__Exercise goal__. Copy the entries word for word, starting at the very first line and going on through the line with "point(472,255)". Stop after that line.

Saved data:

....................

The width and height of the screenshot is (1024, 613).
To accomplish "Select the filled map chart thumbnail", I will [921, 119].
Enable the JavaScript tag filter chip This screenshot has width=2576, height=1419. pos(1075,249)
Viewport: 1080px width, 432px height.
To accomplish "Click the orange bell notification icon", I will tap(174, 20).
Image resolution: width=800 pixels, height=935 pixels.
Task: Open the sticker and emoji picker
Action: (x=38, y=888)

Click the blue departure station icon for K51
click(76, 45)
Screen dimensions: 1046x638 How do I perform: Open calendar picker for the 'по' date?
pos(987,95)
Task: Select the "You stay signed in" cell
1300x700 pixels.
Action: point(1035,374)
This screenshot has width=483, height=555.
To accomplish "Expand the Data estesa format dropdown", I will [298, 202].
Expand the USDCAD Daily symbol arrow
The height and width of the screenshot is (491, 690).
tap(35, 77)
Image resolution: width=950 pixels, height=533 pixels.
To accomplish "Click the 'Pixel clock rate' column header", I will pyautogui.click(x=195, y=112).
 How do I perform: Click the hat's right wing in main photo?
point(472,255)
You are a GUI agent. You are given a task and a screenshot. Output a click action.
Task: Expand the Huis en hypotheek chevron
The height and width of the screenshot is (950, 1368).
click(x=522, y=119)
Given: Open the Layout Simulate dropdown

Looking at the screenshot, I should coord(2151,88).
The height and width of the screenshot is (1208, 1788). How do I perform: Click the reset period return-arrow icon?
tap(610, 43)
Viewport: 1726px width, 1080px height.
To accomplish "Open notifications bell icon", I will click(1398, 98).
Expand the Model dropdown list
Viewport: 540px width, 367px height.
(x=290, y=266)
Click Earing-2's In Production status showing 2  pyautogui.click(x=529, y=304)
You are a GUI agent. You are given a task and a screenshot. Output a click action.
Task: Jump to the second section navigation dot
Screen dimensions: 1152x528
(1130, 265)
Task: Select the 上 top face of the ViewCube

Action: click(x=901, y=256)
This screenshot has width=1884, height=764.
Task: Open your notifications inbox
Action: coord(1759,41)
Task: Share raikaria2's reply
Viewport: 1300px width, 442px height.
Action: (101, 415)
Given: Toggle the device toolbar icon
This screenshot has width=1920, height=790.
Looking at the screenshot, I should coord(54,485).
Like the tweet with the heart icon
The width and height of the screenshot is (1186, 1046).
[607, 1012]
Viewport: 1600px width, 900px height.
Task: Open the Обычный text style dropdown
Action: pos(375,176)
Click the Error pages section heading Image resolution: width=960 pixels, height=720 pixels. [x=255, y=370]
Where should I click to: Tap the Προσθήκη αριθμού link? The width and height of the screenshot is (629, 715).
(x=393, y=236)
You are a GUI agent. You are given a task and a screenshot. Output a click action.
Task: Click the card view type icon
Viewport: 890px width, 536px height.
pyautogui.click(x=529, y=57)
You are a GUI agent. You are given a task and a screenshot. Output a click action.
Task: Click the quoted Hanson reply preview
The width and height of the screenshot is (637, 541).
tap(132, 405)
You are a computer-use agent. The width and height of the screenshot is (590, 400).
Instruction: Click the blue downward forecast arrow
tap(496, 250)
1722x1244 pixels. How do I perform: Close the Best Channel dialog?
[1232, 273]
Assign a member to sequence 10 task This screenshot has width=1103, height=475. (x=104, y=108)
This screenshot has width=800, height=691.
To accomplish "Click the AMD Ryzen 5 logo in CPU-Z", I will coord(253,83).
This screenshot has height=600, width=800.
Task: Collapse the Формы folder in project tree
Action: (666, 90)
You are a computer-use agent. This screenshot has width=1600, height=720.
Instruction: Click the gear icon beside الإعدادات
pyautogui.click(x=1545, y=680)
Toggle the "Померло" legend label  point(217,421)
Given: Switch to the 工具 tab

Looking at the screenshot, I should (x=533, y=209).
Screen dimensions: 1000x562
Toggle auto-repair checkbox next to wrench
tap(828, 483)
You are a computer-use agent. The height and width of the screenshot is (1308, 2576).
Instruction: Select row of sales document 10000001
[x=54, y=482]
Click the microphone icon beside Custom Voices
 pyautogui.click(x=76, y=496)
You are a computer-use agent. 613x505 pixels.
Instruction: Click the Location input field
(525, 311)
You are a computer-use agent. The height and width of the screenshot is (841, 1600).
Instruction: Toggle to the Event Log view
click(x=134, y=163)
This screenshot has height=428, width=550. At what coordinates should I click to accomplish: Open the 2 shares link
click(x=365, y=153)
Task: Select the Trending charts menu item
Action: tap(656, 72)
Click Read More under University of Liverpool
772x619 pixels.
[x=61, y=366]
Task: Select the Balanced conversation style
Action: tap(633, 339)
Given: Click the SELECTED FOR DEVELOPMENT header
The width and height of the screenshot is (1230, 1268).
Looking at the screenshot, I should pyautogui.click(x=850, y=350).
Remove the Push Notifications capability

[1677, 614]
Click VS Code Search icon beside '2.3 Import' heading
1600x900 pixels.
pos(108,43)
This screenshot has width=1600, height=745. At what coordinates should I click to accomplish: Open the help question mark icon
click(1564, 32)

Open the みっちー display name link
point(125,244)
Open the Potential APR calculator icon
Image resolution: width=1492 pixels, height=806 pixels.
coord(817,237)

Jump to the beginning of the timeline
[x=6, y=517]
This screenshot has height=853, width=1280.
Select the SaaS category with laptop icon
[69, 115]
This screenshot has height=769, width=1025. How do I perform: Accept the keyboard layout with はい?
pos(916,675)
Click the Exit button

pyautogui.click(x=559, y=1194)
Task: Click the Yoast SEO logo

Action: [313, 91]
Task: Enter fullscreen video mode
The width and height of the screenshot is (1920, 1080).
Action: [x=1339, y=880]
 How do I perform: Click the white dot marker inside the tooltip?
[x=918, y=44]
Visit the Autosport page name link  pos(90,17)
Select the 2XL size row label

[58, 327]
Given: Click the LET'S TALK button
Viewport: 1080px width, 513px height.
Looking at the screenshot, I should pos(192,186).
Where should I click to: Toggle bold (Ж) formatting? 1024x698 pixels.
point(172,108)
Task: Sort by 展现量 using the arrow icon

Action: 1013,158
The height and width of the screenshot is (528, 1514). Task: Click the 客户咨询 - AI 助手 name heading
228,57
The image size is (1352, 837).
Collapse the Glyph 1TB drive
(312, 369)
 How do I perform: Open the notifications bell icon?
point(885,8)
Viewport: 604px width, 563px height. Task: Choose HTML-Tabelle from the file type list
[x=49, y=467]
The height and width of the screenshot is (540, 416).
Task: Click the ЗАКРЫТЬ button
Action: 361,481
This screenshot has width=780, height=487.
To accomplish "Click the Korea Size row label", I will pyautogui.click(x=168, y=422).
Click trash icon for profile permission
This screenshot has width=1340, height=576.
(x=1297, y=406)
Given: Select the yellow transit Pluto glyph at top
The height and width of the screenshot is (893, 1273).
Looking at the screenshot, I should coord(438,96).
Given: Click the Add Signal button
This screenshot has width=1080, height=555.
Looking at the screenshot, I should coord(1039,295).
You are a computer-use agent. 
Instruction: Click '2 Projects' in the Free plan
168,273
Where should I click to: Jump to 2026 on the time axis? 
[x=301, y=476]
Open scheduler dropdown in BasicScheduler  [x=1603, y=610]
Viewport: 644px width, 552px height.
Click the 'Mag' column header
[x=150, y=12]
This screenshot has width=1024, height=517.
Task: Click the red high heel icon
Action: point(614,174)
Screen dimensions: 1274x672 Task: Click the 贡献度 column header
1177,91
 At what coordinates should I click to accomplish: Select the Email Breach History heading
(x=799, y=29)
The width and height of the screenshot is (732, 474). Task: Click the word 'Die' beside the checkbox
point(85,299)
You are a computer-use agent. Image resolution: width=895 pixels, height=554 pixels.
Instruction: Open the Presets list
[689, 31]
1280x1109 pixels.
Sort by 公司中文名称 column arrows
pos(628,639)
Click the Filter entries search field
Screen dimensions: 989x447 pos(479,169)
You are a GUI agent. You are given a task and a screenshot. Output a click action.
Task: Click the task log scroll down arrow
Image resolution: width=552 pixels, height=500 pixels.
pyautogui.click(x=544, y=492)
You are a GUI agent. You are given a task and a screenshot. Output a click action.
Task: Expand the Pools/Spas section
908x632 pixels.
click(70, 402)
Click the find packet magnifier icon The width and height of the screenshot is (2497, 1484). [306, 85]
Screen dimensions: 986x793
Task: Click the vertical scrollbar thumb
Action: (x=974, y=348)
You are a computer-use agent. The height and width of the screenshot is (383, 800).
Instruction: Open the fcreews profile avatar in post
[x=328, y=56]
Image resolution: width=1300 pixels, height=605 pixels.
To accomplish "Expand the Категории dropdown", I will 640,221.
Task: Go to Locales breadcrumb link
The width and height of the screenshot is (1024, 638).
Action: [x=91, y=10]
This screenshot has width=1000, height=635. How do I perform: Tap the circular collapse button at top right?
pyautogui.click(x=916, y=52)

....................

__Task solution__.
The width and height of the screenshot is (1024, 613).
To accomplish "Select the filled map chart thumbnail", I will [921, 119].
Enable the JavaScript tag filter chip This screenshot has width=2576, height=1419. pos(1075,249)
Viewport: 1080px width, 432px height.
To accomplish "Click the orange bell notification icon", I will tap(174, 20).
Image resolution: width=800 pixels, height=935 pixels.
Task: Open the sticker and emoji picker
Action: (x=38, y=888)

Click the blue departure station icon for K51
click(76, 45)
Screen dimensions: 1046x638 How do I perform: Open calendar picker for the 'по' date?
pos(987,95)
Task: Select the "You stay signed in" cell
1300x700 pixels.
Action: point(1035,374)
This screenshot has width=483, height=555.
To accomplish "Expand the Data estesa format dropdown", I will [298, 202].
Expand the USDCAD Daily symbol arrow
The height and width of the screenshot is (491, 690).
tap(35, 77)
Image resolution: width=950 pixels, height=533 pixels.
To accomplish "Click the 'Pixel clock rate' column header", I will pyautogui.click(x=195, y=112).
 How do I perform: Click the hat's right wing in main photo?
point(472,255)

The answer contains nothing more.